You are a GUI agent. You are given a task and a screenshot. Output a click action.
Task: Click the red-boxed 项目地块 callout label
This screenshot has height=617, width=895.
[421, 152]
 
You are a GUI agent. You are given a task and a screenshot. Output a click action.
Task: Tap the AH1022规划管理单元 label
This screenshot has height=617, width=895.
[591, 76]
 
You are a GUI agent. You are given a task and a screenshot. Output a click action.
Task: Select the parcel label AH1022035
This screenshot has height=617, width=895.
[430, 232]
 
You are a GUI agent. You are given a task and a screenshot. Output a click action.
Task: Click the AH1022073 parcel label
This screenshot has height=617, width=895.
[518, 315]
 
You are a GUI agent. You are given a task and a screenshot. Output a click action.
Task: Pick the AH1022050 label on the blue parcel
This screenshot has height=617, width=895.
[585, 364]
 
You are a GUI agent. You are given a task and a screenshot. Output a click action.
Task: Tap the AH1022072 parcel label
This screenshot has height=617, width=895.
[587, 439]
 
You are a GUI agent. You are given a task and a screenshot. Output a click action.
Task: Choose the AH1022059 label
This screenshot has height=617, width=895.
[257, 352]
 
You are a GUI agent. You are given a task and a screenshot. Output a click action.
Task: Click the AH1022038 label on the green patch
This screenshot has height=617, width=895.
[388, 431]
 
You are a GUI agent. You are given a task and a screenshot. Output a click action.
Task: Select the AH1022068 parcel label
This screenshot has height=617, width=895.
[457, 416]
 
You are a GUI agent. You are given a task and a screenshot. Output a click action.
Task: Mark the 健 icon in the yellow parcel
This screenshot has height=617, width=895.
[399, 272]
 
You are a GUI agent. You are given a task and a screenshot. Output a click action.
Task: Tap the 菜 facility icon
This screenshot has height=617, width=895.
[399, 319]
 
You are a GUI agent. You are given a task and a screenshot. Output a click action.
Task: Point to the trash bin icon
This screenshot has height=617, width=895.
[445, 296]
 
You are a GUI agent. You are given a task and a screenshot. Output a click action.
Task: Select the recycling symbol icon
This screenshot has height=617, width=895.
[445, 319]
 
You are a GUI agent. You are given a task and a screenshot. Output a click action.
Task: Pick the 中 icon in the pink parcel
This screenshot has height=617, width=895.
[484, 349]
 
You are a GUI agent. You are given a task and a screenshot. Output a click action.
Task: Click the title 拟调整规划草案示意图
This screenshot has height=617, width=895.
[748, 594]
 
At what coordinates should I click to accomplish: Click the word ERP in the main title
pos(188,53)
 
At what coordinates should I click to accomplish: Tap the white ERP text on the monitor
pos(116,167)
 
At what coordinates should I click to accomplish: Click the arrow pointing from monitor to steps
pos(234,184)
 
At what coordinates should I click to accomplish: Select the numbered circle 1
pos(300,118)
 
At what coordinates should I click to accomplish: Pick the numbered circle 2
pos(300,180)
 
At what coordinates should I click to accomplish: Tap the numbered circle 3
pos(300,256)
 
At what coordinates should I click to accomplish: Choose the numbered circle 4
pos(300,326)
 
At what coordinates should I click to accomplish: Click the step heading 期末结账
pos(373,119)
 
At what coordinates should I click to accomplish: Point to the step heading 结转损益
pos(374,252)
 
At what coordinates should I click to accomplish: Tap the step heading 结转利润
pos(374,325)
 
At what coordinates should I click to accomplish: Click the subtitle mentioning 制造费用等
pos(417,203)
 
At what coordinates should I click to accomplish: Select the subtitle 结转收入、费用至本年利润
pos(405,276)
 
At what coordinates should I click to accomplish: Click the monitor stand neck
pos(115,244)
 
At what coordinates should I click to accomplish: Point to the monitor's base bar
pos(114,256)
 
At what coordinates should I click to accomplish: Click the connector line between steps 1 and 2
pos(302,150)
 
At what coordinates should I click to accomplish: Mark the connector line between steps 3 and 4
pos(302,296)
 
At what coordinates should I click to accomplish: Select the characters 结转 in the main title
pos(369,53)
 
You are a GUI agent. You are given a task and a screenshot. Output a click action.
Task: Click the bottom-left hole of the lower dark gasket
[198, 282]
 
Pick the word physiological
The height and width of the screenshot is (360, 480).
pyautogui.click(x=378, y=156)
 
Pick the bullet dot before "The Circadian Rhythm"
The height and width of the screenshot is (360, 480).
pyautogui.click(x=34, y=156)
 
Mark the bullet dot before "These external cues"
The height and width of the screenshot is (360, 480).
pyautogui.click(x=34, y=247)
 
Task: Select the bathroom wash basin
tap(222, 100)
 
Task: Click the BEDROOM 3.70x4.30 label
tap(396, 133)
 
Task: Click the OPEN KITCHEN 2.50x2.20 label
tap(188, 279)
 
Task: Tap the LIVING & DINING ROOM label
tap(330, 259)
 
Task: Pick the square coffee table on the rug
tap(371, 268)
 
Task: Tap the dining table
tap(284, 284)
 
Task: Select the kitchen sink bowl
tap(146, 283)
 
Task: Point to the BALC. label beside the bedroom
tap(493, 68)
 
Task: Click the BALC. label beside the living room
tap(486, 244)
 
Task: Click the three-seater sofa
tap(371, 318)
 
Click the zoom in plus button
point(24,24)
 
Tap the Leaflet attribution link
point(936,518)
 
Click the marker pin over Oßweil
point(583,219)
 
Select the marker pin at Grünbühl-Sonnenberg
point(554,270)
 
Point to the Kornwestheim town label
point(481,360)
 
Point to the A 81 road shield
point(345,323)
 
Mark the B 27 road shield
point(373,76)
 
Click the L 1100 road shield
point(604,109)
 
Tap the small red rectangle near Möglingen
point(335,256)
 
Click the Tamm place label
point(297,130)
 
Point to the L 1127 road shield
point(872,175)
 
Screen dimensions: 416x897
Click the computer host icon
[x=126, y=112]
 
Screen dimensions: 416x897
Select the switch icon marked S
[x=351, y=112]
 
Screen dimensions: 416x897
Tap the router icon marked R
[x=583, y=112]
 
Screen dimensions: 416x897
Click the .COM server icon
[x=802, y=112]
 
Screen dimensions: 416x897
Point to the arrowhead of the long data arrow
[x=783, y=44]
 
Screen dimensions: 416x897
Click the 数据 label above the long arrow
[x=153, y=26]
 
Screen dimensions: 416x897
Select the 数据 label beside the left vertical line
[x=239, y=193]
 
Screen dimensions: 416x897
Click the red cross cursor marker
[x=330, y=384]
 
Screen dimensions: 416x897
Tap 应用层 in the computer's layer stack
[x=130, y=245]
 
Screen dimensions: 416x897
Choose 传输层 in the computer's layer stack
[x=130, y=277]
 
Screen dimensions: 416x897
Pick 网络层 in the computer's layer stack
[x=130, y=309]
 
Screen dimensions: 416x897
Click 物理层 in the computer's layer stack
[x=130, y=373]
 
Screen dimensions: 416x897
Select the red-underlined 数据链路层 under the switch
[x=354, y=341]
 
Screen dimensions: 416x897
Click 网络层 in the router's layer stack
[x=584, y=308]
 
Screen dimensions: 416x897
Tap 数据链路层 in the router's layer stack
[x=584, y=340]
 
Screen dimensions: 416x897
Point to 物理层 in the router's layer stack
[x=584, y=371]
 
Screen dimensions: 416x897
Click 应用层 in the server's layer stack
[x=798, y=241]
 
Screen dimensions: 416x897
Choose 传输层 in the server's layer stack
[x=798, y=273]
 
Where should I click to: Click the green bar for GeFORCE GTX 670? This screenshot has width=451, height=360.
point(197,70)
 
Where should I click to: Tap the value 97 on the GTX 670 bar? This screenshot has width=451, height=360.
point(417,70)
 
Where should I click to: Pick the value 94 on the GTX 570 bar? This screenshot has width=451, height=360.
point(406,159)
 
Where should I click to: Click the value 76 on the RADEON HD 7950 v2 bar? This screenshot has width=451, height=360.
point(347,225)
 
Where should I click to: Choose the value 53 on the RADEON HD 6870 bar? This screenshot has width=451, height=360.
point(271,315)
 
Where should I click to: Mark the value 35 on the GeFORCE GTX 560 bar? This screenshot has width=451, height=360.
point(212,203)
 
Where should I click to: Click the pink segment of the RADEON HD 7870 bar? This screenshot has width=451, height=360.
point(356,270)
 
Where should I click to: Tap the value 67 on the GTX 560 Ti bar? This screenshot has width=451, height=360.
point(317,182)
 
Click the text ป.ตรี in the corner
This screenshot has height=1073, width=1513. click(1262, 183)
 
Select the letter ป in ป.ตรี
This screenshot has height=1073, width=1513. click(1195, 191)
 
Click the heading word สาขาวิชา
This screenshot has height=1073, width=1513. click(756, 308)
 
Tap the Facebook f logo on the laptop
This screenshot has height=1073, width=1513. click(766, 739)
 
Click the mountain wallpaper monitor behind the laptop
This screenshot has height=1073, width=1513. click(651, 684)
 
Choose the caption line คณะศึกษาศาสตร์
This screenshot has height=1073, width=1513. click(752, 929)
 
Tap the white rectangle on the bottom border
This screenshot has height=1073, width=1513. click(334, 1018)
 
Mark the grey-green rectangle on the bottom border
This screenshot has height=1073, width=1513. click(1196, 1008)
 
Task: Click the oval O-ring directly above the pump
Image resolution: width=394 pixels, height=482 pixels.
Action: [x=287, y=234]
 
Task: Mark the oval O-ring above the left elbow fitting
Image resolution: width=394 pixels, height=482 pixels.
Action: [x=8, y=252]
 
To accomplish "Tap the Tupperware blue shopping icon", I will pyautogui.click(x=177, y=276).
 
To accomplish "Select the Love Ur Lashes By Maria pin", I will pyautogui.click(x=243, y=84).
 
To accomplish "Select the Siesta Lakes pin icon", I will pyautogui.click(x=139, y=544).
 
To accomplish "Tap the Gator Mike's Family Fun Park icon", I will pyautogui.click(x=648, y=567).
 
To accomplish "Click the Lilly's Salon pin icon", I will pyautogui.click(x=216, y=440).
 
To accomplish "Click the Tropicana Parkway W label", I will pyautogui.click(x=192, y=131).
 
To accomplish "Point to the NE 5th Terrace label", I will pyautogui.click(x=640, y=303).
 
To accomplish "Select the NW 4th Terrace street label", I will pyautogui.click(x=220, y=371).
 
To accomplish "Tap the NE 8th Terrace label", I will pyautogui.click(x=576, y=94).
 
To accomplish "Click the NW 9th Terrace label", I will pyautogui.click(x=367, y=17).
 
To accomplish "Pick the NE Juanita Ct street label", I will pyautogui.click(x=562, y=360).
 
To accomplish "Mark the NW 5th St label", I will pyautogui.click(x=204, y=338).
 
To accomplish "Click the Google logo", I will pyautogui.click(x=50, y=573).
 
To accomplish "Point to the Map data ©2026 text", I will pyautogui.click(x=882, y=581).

──────────────────────────────

__Problem__
Can you repeat verbatim the lines starting with the one that contains "Where should I click to: Click the green" and going on through the one that contains "This screenshot has height=1073, width=1513. click(1195, 191)", including both of those lines?

__Task answer__
Where should I click to: Click the green bar for GeFORCE GTX 670? This screenshot has width=451, height=360.
point(197,70)
 
Where should I click to: Tap the value 97 on the GTX 670 bar? This screenshot has width=451, height=360.
point(417,70)
 
Where should I click to: Pick the value 94 on the GTX 570 bar? This screenshot has width=451, height=360.
point(406,159)
 
Where should I click to: Click the value 76 on the RADEON HD 7950 v2 bar? This screenshot has width=451, height=360.
point(347,225)
 
Where should I click to: Choose the value 53 on the RADEON HD 6870 bar? This screenshot has width=451, height=360.
point(271,315)
 
Where should I click to: Mark the value 35 on the GeFORCE GTX 560 bar? This screenshot has width=451, height=360.
point(212,203)
 
Where should I click to: Click the pink segment of the RADEON HD 7870 bar? This screenshot has width=451, height=360.
point(356,270)
 
Where should I click to: Tap the value 67 on the GTX 560 Ti bar? This screenshot has width=451, height=360.
point(317,182)
 
Click the text ป.ตรี in the corner
This screenshot has height=1073, width=1513. click(1262, 183)
 
Select the letter ป in ป.ตรี
This screenshot has height=1073, width=1513. click(1195, 191)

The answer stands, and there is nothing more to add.